There are four main types of back ups: Full, Differential, Incremental, and Snapshots. The type of back up affects the way that data is backed up and the way that data is restored.

A Full backup is a backup of the entire set of data. The first time a back up is performed, a full back up must be performed. An organization may perform a full back up once per week or once per month. A Bare Metal back up is a full backup of a logical drive, which includes the server operating system. A Bare Metal back up can be used to restore the server’s operating system and applications, whereas a normal full back up may contain only user-generated data.

A Differential Backup is a backup of the data that has changed since the last full backup. The organization must be careful to ensure that it is able to accurately keep track of data that has changed.

An Incremental Backup is a backup of the data that has changed since the last Full Backup or Incremental Backup. Why use Incremental or Differential backups? Which is better? How does it work?

Consider an organization that performs Full and Differential backups. If the organization performed

A full back up on Monday (all the data is backed up)
A differential back up on Tuesday (the data that was changed between Monday and Tuesday is backed up)
A differential back up on Wednesday (the data that was changed between Monday and Wednesday is backed up)
A differential back up on Thursday (the data that was changed between Monday and Thursday is backed up)
A differential back up on Friday (the data that was changed between Monday and Friday is backed up)

Consider an organization that performs Full and Incremental backups. If the organization performed

A full back up on Monday (all the data is backed up)
An incremental back up on Tuesday (the data that was changed between Monday and Tuesday is backed up)
An incremental back up on Wednesday (the data that was changed between Tuesday and Wednesday is backed up)
An incremental back up on Thursday (the data that was changed between Wednesday and Thursday is backed up)
An incremental back up on Friday (the data that was changed between Thursday and Friday is backed up)

An incremental backup generates less data than a differential backup, but it is faster to restore data from a differential backup.
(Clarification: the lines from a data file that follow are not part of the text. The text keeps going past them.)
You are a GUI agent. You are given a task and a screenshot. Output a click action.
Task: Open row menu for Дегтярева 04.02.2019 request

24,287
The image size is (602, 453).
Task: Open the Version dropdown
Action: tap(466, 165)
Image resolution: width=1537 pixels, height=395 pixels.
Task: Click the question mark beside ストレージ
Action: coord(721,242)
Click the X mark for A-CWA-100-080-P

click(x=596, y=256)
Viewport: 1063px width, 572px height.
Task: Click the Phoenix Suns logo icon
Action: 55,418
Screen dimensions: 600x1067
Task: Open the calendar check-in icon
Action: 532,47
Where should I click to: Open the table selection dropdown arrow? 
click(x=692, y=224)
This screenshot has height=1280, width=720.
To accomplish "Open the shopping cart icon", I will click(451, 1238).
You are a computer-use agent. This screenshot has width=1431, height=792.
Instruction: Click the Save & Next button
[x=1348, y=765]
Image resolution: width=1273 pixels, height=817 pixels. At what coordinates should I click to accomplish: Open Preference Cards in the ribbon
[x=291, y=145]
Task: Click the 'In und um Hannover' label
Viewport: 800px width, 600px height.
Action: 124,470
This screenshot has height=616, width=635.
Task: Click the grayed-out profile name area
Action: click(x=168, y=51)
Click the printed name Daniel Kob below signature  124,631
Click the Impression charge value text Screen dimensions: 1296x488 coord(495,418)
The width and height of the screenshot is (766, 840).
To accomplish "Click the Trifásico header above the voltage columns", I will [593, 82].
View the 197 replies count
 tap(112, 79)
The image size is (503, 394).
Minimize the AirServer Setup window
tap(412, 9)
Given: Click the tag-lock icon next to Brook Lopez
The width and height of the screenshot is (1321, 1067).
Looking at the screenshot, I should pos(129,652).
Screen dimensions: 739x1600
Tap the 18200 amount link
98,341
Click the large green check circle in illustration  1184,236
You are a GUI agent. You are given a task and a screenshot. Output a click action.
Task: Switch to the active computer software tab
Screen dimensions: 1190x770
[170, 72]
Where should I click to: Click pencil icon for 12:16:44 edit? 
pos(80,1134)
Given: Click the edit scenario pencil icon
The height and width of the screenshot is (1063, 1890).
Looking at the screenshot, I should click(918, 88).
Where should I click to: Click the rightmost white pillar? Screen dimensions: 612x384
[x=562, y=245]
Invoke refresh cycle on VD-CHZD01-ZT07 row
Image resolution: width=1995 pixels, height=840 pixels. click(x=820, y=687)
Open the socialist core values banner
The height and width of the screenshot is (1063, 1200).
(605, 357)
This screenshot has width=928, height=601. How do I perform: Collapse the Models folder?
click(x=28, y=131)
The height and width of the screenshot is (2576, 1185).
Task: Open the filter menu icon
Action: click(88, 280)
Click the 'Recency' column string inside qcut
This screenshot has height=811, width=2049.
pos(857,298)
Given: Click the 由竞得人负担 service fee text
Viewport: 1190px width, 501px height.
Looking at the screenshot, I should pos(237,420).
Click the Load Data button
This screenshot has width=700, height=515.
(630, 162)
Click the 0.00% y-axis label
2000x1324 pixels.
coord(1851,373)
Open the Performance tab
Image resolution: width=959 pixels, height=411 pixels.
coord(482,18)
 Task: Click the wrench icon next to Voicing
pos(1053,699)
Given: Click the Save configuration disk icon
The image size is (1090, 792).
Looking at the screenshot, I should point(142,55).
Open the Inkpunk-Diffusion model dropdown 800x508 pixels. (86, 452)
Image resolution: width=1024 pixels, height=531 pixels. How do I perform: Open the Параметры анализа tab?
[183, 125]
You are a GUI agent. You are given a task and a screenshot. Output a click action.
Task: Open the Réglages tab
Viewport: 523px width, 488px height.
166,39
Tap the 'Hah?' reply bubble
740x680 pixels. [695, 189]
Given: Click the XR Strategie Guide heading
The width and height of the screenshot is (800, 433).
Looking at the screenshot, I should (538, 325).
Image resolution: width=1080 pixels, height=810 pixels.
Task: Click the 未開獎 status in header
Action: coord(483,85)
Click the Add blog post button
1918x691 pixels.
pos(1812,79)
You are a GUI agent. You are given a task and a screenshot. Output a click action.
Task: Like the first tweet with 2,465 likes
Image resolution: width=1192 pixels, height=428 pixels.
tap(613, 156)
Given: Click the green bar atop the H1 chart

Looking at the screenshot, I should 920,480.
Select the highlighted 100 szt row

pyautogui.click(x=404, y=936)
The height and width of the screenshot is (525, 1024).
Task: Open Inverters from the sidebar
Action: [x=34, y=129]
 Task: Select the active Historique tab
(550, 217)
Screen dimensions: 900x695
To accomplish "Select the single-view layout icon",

If the organization uses differential backups and experiences data loss on Thursday

It must restore the data that from Monday’s full back up
Then it must restore the data from Thursday’s differential back up

If the organization uses incremental backups and experiences data loss on Thursday

It must restore the data that from Monday’s full back up
Then it must restore the data from Tuesday’s incremental back up
Then it must restore the data from Wednesday’s incremental back up
Then it must restore the data from Thursday’s incremental back up

Notice that in every process, the full backup must first be restored. In the case of a differential backup, the most recent differential backup must then be restored. In the event of an incremental backup, all the incremental backups created after the full backup must be restored. An incremental backup takes less time to create than a differential backup but takes longer to restore.

If the organization creates a full backup each week, then the organization would (at most) restore six incremental backups. If the organization creates a full backup each month, then they would have to restore up to thirty incremental backups.

Why use a combination of full and incremental back ups? Why not perform a full back up every day? A full back up may take a long time to run and take up a large amount of space. What if the full back up takes 28 hours to run – then we can’t create a full back up every day?

What if the organization maintains 10,000TB of data, but only changes approximately 100TB per week? Should the organization generate 70,000TB of data back ups every week? If the back up location is in the cloud, then the organization will need to pay for 70,000TB of storage and bandwidth each week.

A snapshot is an image of a virtual machine or a disk. A snapshot allows an organization to restore a server or application to a previous state in the event of a hardware failure or corruption of the software. The benefits of a snapshot

A server can be restored to an exact state, which could include its operating system, applications, configuration, and data.
It would otherwise take hours or days to restore a server to its original state, especially if the application installers are no longer available, or if the installation process was not documented
If a user makes changes to the system that cause damage or undesired operation, the system can be restored to a working state

It may not always be possible to take a snapshot. A hypervisor can take a snapshot of a live virtualized system while it is running, but it may not be possible to image a physical system without shutting it down (which could affect operations).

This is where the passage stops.